A local politician from Angela Merkel’s party was found dead with a gunshot wound to his head, German police said on Monday.
With no weapon found at the scene and no discharge residues on the dead man’s body, investigators appear to have ruled out suicide and are investigating intentional homicide.
“We are looking for a perpetrator,” said the chief prosecutor, Horst Streiff.
Walter Lübcke, an administrative chief for the city of Kassel, in the central state of Hesse, was found at about half past midnight local time on Sunday on the terrace of his home. He had been shot in the head at close range with a handgun, police said.
The 65-year-old politician, who had celebrated his 10-year anniversary as administrative chief for the city only last month, left a wife and two adult sons.
The news magazine Der Spiegel described Lübcke as “a quiet man in the often heated state parliament of Wiesbaden, not a rabble-rouser in the front row”.
His Christian Democratic Union (CDU) party said Lübcke had “never been afraid to speak his mind”.
In 2015, at a time of when Merkel was facing vehement criticism for her handling of the refugee crisis, Lübcke spoke out in defence of his party leader’s decision not to close German borders, drawing anger from far-right activists.

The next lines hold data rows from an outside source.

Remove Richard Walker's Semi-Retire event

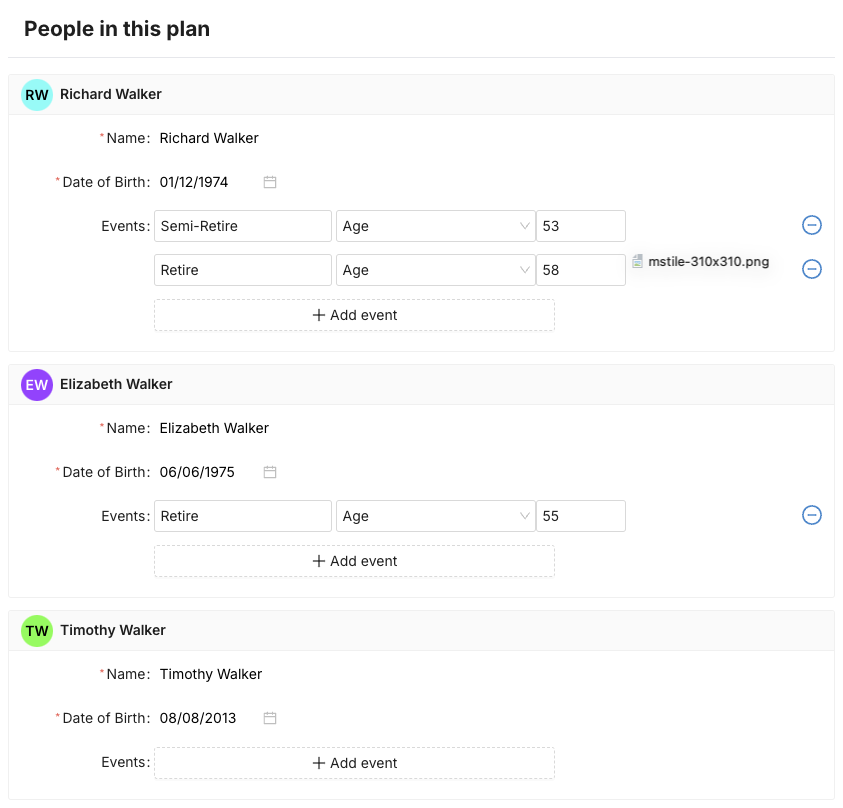812,225
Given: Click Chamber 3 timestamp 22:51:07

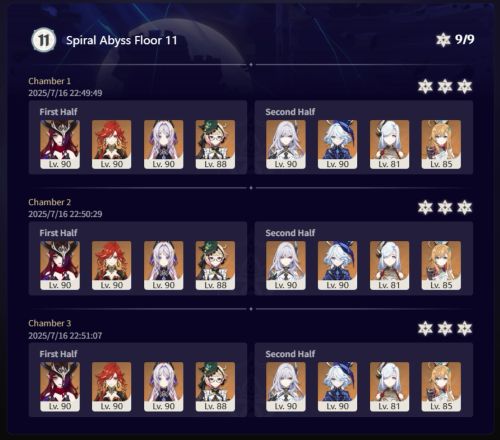Looking at the screenshot, I should (x=65, y=335).
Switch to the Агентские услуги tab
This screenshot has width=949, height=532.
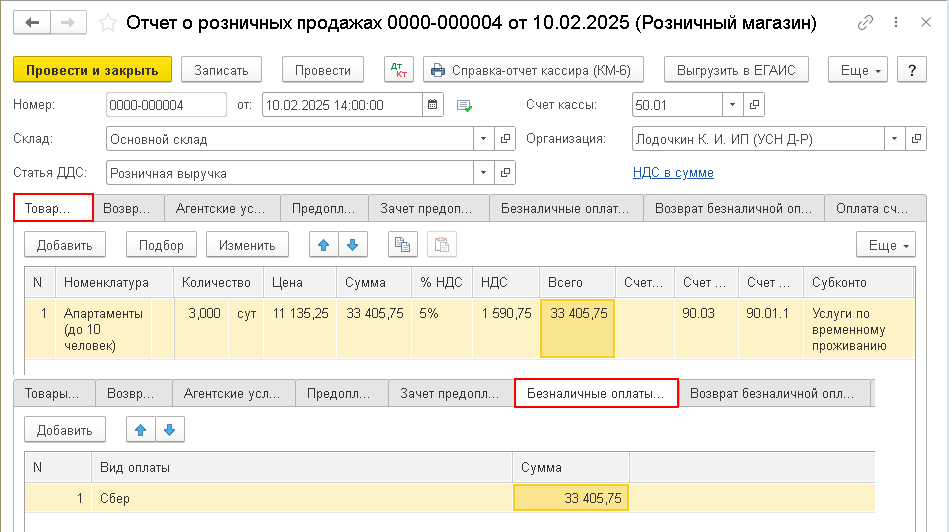pos(221,208)
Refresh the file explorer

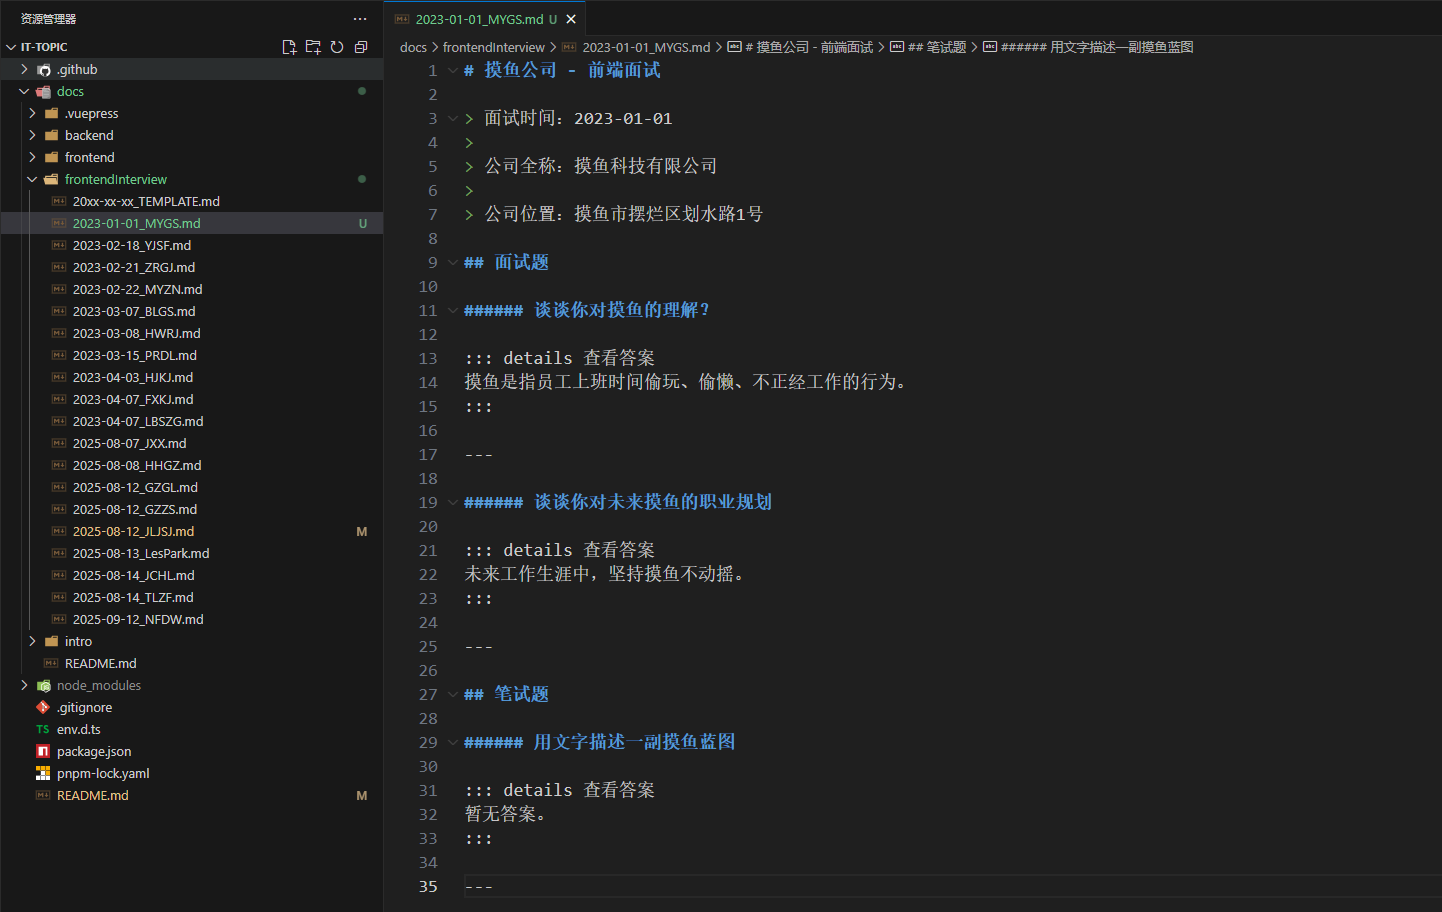pos(337,47)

At a public meeting in October 2015 that was attended by members of the local branch of anti-refugee movement Pegida, Lübcke drew jeers for his remarks: “You have to stand up for your values. If you don’t share those values, then anyone is free to leave this country if they don’t agree.”
However, Sabine Thurau, the Hesse state’s criminal police chief, said there was no evidence of a link between those comments and his death and that a 20-strong investigation team was searching for a possible motive and a suspect.